Work to complete = Using the data below, return the stretch from the line that contains "Disable Use passive mode checkbox" through the line that contains "You are a computer-use agent. The", both included, exactly as it stands and nothing beyond it.

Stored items
:::::
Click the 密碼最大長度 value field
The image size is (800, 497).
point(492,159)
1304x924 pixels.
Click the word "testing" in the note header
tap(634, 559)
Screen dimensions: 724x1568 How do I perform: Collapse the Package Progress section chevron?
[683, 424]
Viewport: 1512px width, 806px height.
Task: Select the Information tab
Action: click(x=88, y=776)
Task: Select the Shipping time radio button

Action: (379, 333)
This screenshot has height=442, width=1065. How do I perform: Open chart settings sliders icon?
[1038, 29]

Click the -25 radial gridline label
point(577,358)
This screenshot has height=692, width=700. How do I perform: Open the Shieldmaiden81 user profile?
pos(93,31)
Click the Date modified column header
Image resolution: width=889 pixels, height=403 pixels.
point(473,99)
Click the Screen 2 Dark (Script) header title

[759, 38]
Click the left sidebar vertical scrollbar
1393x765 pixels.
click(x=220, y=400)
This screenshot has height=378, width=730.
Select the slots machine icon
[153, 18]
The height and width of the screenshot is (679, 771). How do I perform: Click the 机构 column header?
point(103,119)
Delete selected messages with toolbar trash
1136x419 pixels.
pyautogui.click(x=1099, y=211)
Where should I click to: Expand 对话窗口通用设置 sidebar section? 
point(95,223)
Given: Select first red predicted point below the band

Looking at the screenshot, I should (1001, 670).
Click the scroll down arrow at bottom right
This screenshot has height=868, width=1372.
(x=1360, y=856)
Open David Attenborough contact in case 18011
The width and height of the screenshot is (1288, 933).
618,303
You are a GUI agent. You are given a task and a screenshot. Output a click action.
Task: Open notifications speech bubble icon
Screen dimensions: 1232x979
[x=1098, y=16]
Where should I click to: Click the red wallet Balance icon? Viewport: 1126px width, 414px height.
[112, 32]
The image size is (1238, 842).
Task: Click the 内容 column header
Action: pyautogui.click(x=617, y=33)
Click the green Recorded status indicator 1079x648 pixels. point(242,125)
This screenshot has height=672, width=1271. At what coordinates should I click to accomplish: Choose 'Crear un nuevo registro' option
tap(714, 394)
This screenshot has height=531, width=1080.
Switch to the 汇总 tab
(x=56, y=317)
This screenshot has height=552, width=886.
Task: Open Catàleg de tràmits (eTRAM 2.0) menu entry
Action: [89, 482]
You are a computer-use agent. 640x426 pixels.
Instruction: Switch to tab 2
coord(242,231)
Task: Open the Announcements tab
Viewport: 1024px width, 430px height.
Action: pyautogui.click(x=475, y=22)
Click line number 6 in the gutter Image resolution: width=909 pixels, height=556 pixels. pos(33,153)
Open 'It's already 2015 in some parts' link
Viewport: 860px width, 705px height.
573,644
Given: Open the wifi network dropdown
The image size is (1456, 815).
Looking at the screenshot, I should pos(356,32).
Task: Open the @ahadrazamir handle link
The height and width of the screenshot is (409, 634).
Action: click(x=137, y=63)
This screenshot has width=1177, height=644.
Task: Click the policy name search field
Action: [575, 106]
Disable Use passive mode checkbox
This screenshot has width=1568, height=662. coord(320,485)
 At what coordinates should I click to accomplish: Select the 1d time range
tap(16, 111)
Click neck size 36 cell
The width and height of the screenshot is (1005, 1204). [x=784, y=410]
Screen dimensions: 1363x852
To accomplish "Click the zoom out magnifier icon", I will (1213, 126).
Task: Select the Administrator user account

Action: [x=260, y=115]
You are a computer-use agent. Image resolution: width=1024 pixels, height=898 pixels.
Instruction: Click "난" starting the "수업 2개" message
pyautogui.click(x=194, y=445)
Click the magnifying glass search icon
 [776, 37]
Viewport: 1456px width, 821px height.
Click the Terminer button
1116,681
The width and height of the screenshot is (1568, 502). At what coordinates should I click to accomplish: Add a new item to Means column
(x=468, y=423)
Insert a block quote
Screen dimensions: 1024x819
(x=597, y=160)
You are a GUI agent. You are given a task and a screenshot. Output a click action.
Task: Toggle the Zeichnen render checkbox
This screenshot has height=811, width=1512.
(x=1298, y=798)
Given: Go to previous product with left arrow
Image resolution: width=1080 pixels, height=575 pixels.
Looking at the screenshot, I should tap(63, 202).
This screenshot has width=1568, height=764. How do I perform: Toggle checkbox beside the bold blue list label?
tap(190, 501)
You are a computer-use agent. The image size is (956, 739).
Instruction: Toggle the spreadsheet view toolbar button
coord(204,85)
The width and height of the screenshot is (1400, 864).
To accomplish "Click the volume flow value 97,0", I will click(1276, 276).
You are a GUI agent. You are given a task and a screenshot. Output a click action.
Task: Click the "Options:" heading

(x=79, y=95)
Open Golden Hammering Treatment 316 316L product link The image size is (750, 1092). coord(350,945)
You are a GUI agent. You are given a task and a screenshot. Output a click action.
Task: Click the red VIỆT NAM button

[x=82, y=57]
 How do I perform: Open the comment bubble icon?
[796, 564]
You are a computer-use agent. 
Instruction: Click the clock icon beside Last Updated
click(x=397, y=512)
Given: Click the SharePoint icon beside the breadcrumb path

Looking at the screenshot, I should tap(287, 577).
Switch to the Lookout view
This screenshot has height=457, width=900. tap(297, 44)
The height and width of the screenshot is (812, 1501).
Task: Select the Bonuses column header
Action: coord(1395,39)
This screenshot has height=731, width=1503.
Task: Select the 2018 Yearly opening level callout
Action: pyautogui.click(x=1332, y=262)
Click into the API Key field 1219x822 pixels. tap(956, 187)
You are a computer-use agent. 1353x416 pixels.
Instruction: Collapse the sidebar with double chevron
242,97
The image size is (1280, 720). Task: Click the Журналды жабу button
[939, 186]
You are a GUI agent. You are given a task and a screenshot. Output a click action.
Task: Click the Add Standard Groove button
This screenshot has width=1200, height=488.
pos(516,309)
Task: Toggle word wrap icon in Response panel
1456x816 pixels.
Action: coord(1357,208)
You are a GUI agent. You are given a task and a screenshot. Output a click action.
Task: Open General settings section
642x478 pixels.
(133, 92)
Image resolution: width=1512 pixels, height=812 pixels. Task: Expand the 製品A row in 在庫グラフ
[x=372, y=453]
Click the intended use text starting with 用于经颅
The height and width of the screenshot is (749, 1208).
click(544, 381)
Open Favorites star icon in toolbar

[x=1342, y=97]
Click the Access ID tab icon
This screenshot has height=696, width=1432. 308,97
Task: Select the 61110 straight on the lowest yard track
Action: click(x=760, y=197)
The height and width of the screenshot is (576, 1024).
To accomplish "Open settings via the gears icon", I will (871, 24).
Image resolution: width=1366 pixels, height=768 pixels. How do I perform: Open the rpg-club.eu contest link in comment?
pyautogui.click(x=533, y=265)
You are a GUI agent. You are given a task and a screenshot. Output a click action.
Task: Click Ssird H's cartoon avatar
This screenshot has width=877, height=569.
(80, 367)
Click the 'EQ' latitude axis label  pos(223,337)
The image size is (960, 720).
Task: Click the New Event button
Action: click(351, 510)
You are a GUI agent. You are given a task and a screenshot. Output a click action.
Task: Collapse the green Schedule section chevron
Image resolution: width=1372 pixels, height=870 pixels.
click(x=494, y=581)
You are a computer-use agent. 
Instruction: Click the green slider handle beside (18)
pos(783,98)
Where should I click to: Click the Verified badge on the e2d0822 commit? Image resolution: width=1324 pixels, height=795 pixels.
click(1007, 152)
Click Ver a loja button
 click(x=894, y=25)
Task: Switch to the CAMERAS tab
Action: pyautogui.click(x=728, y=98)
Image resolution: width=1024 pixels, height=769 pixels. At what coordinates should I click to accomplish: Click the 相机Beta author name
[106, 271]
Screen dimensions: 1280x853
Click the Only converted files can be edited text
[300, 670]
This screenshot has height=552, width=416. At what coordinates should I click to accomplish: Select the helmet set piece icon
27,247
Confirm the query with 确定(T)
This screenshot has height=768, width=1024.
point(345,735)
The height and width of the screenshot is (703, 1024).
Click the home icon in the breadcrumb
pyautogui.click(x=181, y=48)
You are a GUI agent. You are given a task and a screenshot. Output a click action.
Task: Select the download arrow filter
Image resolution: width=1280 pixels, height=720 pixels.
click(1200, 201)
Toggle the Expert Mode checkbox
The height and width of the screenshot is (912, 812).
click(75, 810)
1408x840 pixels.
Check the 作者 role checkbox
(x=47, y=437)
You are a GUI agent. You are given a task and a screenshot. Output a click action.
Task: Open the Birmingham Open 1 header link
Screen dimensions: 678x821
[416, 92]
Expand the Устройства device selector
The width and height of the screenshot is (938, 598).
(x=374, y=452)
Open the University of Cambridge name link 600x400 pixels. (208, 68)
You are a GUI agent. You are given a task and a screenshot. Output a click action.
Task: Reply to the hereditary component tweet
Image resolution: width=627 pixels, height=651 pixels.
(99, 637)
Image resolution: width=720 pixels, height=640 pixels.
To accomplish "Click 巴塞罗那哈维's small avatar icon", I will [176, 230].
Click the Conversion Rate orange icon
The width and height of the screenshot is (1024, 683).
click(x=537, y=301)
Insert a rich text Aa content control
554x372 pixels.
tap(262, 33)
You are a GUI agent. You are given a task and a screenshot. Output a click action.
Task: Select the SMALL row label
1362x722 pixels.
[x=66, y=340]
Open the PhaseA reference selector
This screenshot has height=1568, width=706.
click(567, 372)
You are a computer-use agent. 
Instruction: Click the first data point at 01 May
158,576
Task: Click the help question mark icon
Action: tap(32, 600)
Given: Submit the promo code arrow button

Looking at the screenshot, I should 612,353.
:::::
Output for this task =
Disable Use passive mode checkbox
This screenshot has width=1568, height=662. coord(320,485)
 At what coordinates should I click to accomplish: Select the 1d time range
tap(16, 111)
Click neck size 36 cell
The width and height of the screenshot is (1005, 1204). [x=784, y=410]
Screen dimensions: 1363x852
To accomplish "Click the zoom out magnifier icon", I will (1213, 126).
Task: Select the Administrator user account

Action: [x=260, y=115]
You are a computer-use agent. Image resolution: width=1024 pixels, height=898 pixels.
Instruction: Click "난" starting the "수업 2개" message
pyautogui.click(x=194, y=445)
Click the magnifying glass search icon
 [776, 37]
Viewport: 1456px width, 821px height.
Click the Terminer button
1116,681
The width and height of the screenshot is (1568, 502). At what coordinates should I click to accomplish: Add a new item to Means column
(x=468, y=423)
Insert a block quote
Screen dimensions: 1024x819
(x=597, y=160)
You are a GUI agent. You are given a task and a screenshot. Output a click action.
Task: Toggle the Zeichnen render checkbox
This screenshot has height=811, width=1512.
(x=1298, y=798)
Given: Go to previous product with left arrow
Image resolution: width=1080 pixels, height=575 pixels.
Looking at the screenshot, I should tap(63, 202).
This screenshot has width=1568, height=764. How do I perform: Toggle checkbox beside the bold blue list label?
tap(190, 501)
You are a computer-use agent. The image size is (956, 739).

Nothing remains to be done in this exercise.